WORK INSTRUCTION:
Copy every record below exactly as written, but leave out the pictures.

(Source data)
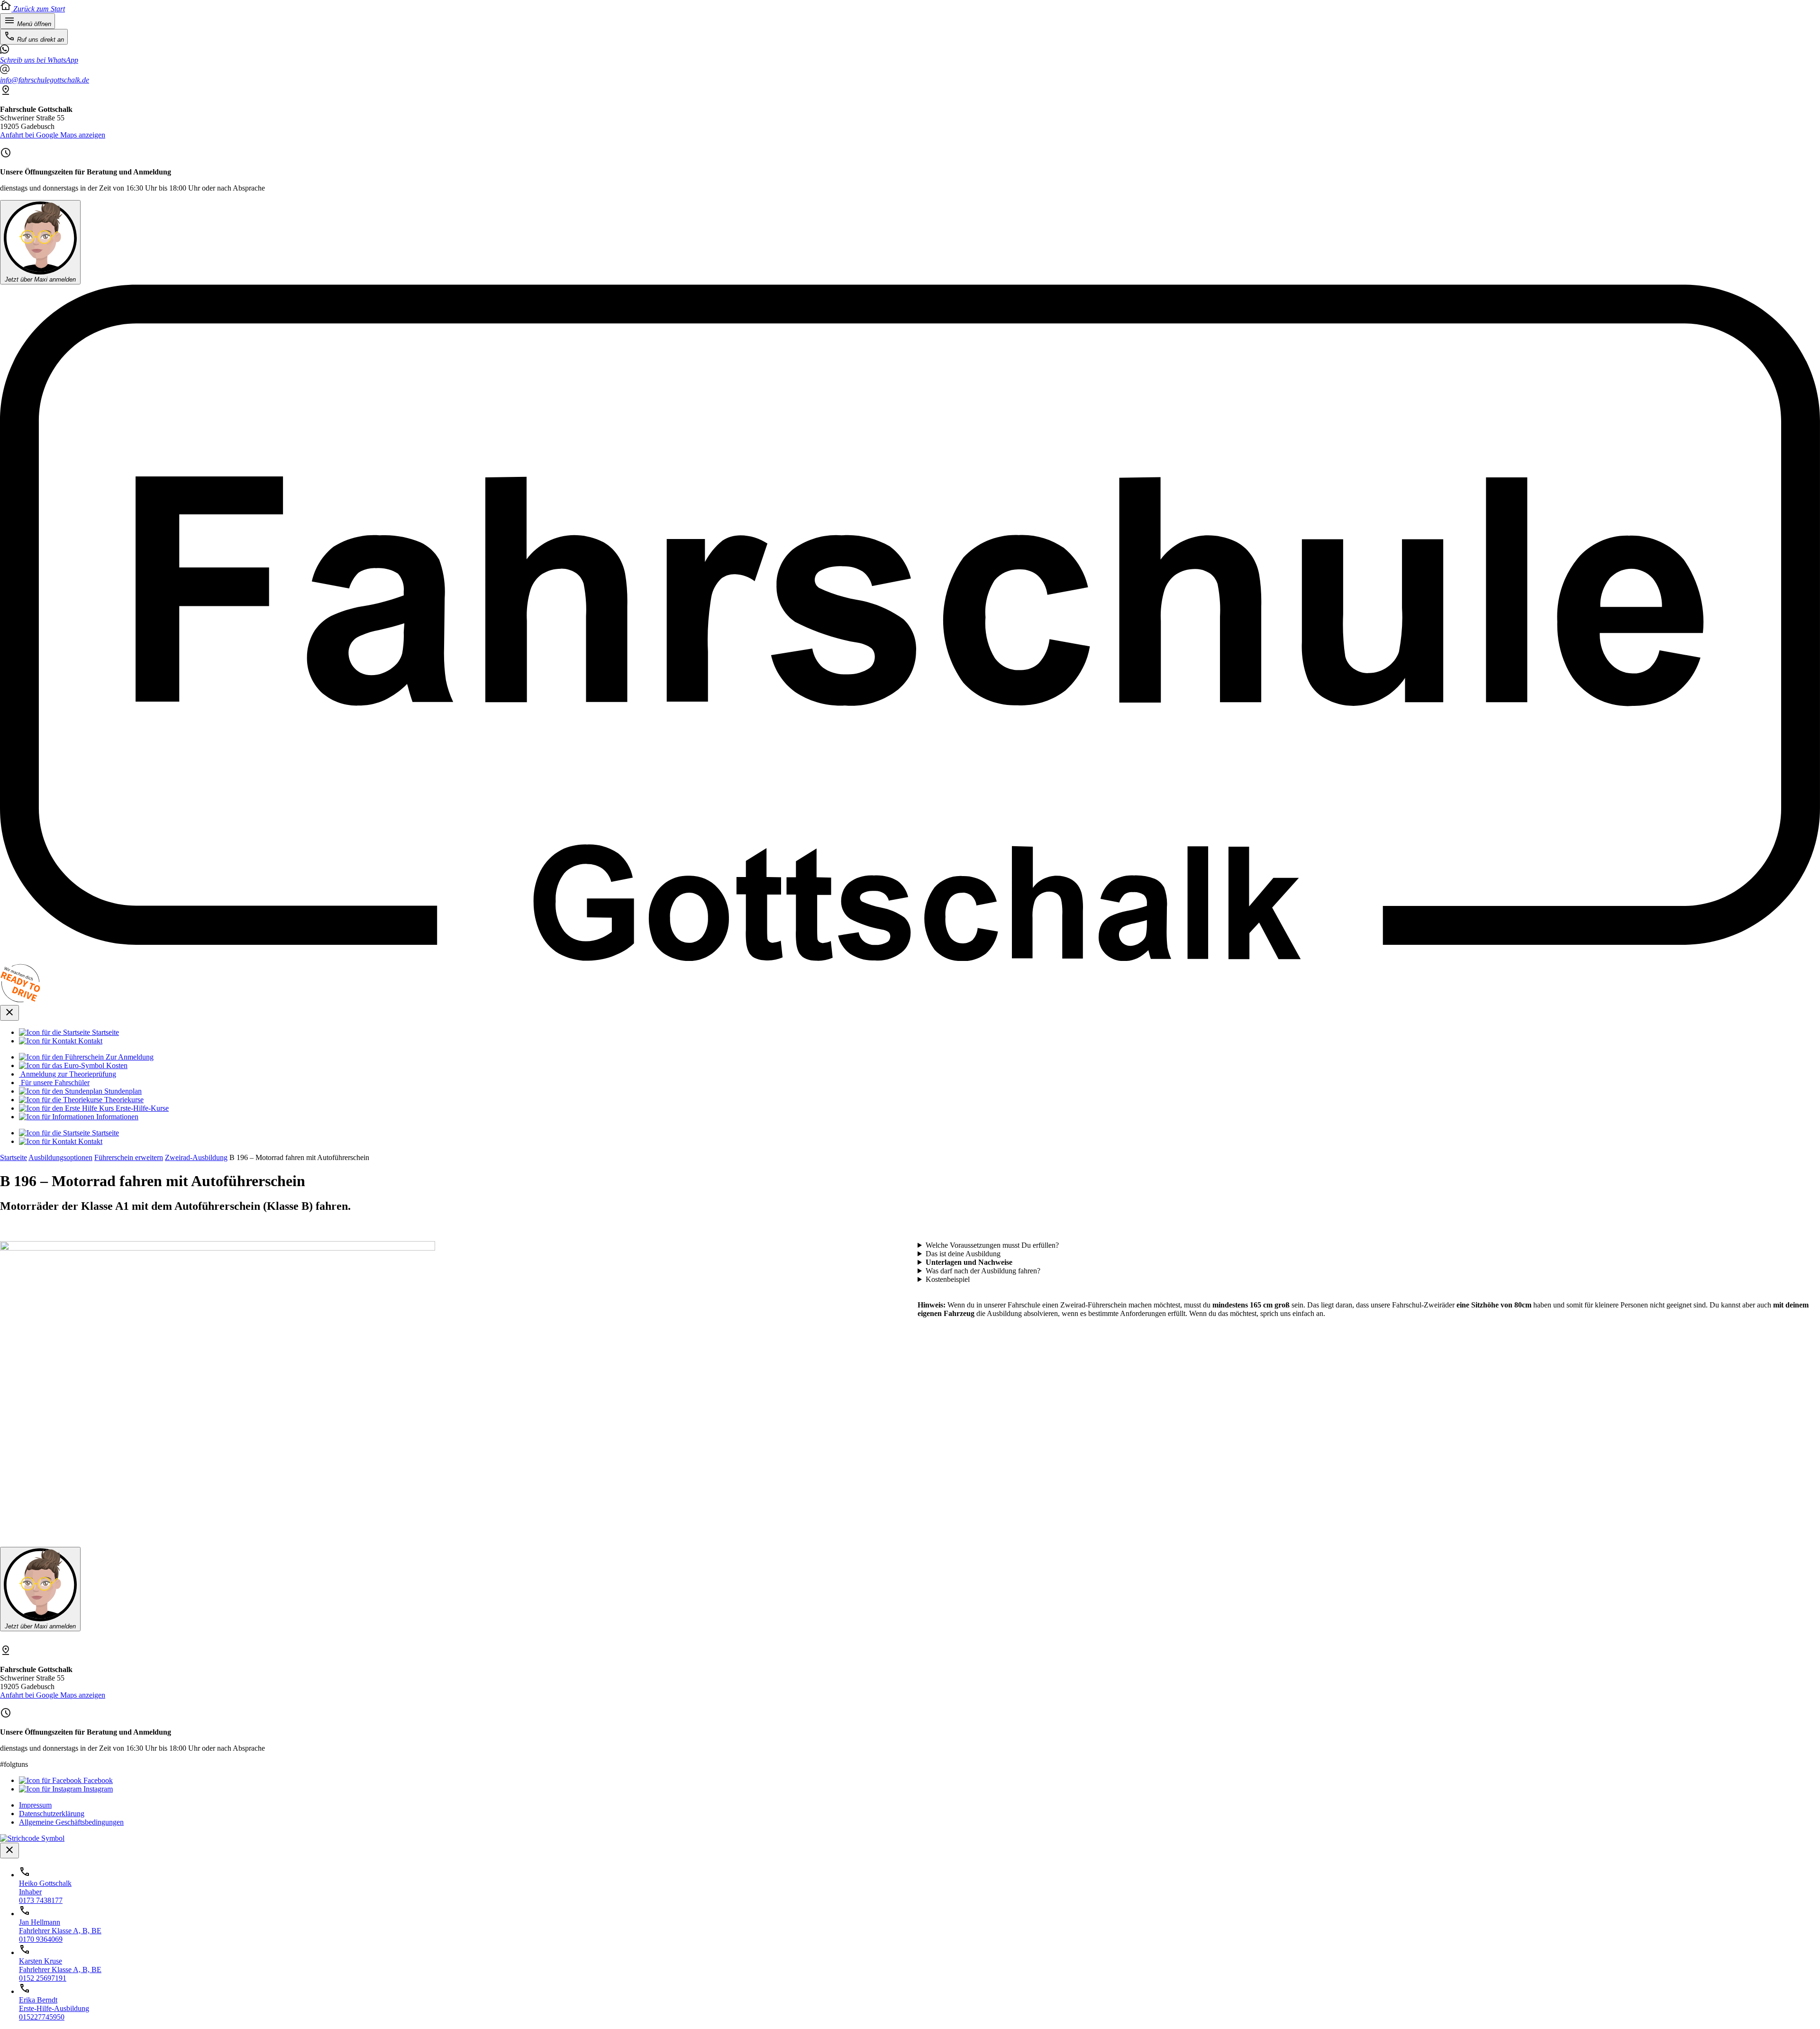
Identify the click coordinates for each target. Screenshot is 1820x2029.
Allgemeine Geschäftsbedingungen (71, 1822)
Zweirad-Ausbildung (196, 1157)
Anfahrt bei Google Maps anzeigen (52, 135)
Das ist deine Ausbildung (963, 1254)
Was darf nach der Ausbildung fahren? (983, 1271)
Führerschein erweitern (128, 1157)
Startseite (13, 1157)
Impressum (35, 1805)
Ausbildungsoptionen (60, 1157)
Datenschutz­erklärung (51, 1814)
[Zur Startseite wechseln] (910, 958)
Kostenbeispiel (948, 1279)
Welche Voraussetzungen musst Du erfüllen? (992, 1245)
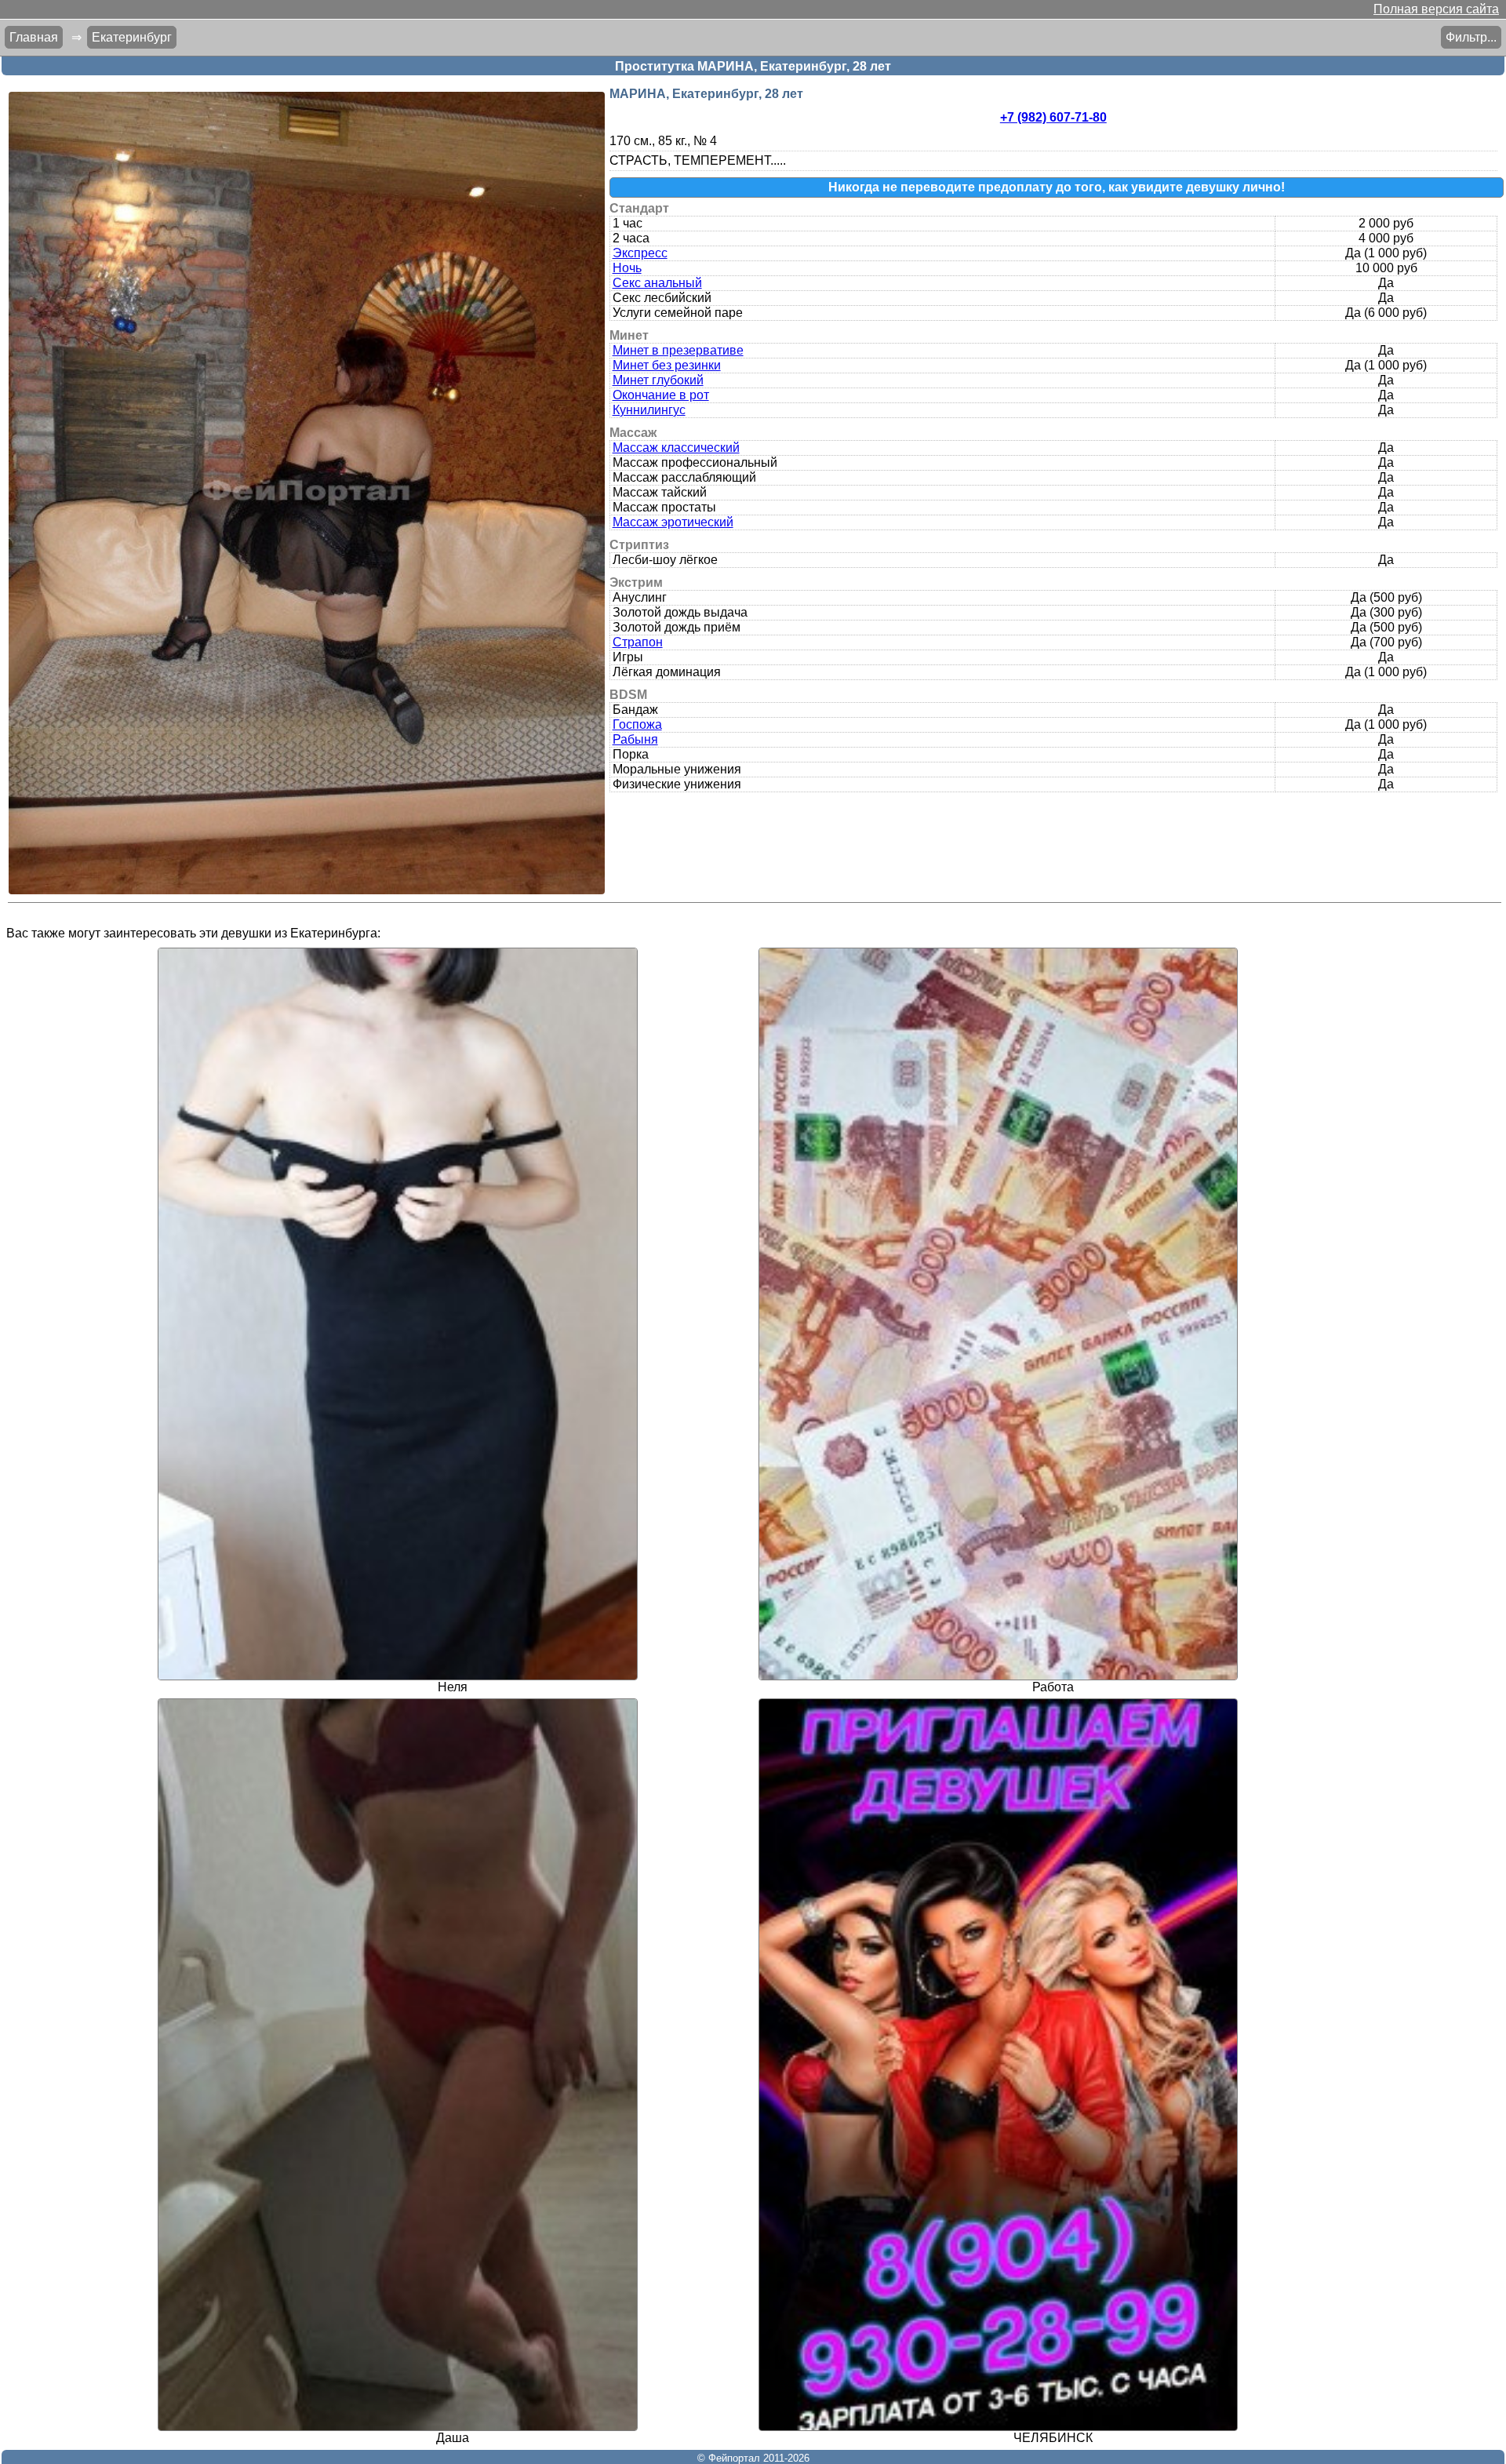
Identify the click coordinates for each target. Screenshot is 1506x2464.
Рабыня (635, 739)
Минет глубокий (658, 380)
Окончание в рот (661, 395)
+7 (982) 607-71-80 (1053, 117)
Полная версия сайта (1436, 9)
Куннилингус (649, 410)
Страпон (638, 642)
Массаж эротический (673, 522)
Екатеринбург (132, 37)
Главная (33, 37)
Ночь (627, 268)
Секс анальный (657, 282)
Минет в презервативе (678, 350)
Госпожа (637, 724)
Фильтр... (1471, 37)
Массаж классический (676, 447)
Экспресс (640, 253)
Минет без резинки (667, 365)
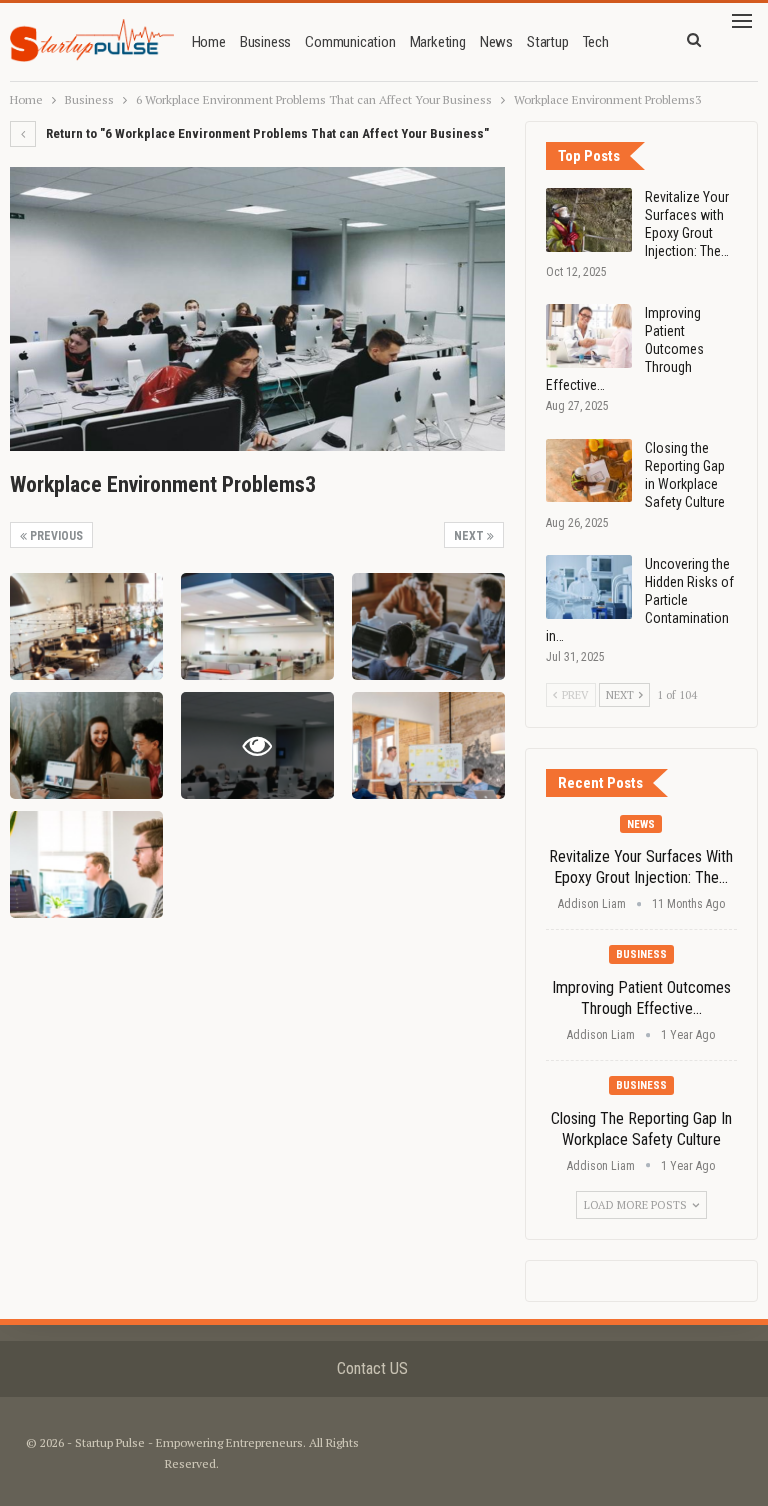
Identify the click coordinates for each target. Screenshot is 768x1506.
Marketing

SOLVED PROBLEM:
Identify the click coordinates for each target. Screenshot is 1820x2029.
Allgemeine Geschäftsbedingungen (71, 1822)
Zweirad-Ausbildung (196, 1157)
Anfahrt bei Google Maps anzeigen (52, 135)
Das ist deine Ausbildung (963, 1254)
Was darf nach der Ausbildung fahren? (983, 1271)
Führerschein erweitern (128, 1157)
Startseite (13, 1157)
Impressum (35, 1805)
Ausbildungsoptionen (60, 1157)
Datenschutz­erklärung (51, 1814)
[Zur Startseite wechseln] (910, 958)
Kostenbeispiel (948, 1279)
Welche Voraussetzungen musst Du erfüllen? (992, 1245)
Identify the click coordinates for each target. Screenshot is 1506x2464.
Рабыня (635, 739)
Минет глубокий (658, 380)
Окончание в рот (661, 395)
+7 (982) 607-71-80 (1053, 117)
Полная версия сайта (1436, 9)
Куннилингус (649, 410)
Страпон (638, 642)
Массаж эротический (673, 522)
Екатеринбург (132, 37)
Главная (33, 37)
Ночь (627, 268)
Секс анальный (657, 282)
Минет в презервативе (678, 350)
Госпожа (637, 724)
Фильтр... (1471, 37)
Массаж классический (676, 447)
Экспресс (640, 253)
Минет без резинки (667, 365)
Identify the click coordinates for each target. Screenshot is 768x1506.
Marketing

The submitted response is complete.